■ **Trecho do documento**
————————

Alasdair Macintyre nos ensina que emotivismo é a doutrina de que todo julgamento moral é expressão de atitude, preferências particulares, podendo se tratar inclusive de escolhas irracionais.

“Nós usamos julgamentos morais não só para expressar nossos próprios sentimentos e atitudes, mas também precisamente para produzir esses efeitos em outras pessoas”2.

O julgamento moral sempre se distanciará do julgamento factual, tendo em vista que julgamentos factuais são verdadeiros e falsos, e no reino dos fatos, existem critérios racionais que nos asseguram o que é verdadeiro e o que é falso.

Como julgamentos morais são expressões de atitudes, sentimentos, não sendo nem verdadeiros e tampouco falsos, a concordância em um julgamento moral não é baseada em nenhum método racional.

Macintyre expõe que, para ser assegurado, esses julgamentos morais irão produzir certos efeitos não-racionais nas emoções e/ou atitudes daqueles que discordam de determinado julgamento moral.

Loewenstein elucida que o fascismo é uma técnica que pode ser vitoriosa apenas graças às condições extraordinárias oferecidas pelas instituições democráticas, visto que seu sucesso é baseado no seu ajuste a democracia. A democracia é baseada na legalidade e o fascismo é anexado à legalidade.

E isso porque sob a cobertura de direitos fundamentais, a máquina antidemocrática pode ser construída e colocada em movimento de maneira legal.

Ou seja, “é a Democracia e a tolerância democrática usada para sua própria destruição3”.

O sistema democrático não pode proibir oposição ao governo, opinião pública, liberdade de reunião, imprensa, expressão, mas em alguns casos, deverá balizá-los.

————————

■ **Registros fornecidos**

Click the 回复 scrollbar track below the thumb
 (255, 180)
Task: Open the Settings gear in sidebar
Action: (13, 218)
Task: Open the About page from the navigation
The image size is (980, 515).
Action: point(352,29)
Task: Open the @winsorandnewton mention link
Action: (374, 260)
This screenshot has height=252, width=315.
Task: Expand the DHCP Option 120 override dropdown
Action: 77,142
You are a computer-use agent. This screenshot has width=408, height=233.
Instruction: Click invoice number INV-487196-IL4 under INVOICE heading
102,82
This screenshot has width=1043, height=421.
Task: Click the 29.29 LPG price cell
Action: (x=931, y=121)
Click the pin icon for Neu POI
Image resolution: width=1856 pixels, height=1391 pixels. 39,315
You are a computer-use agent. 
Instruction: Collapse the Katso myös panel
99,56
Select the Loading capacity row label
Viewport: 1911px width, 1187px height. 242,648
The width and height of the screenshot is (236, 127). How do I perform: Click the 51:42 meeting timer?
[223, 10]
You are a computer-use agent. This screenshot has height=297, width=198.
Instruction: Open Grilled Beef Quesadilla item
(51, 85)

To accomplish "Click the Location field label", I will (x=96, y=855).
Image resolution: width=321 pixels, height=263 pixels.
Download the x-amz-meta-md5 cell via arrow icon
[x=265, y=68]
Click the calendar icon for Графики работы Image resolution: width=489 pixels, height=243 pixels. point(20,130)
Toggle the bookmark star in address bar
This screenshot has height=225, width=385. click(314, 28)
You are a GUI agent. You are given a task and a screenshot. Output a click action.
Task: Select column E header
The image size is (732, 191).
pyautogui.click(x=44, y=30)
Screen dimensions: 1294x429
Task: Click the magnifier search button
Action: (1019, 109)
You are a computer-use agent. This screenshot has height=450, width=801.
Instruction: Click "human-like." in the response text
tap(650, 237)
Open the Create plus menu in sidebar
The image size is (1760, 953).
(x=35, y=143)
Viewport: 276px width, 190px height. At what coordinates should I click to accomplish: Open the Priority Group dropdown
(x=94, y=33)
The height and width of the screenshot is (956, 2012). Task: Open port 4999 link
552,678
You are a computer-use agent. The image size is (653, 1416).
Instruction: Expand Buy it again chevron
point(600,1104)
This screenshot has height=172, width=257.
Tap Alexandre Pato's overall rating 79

————————

■ **Enunciado da tarefa**
Reproduza integralmente o trecho do documento sobre emotivismo e democracia, sem alterar nada.

■ **Resolução da tarefa**
Alasdair Macintyre nos ensina que emotivismo é a doutrina de que todo julgamento moral é expressão de atitude, preferências particulares, podendo se tratar inclusive de escolhas irracionais.

“Nós usamos julgamentos morais não só para expressar nossos próprios sentimentos e atitudes, mas também precisamente para produzir esses efeitos em outras pessoas”2.

O julgamento moral sempre se distanciará do julgamento factual, tendo em vista que julgamentos factuais são verdadeiros e falsos, e no reino dos fatos, existem critérios racionais que nos asseguram o que é verdadeiro e o que é falso.

Como julgamentos morais são expressões de atitudes, sentimentos, não sendo nem verdadeiros e tampouco falsos, a concordância em um julgamento moral não é baseada em nenhum método racional.

Macintyre expõe que, para ser assegurado, esses julgamentos morais irão produzir certos efeitos não-racionais nas emoções e/ou atitudes daqueles que discordam de determinado julgamento moral.

Loewenstein elucida que o fascismo é uma técnica que pode ser vitoriosa apenas graças às condições extraordinárias oferecidas pelas instituições democráticas, visto que seu sucesso é baseado no seu ajuste a democracia. A democracia é baseada na legalidade e o fascismo é anexado à legalidade.

E isso porque sob a cobertura de direitos fundamentais, a máquina antidemocrática pode ser construída e colocada em movimento de maneira legal.

Ou seja, “é a Democracia e a tolerância democrática usada para sua própria destruição3”.

O sistema democrático não pode proibir oposição ao governo, opinião pública, liberdade de reunião, imprensa, expressão, mas em alguns casos, deverá balizá-los.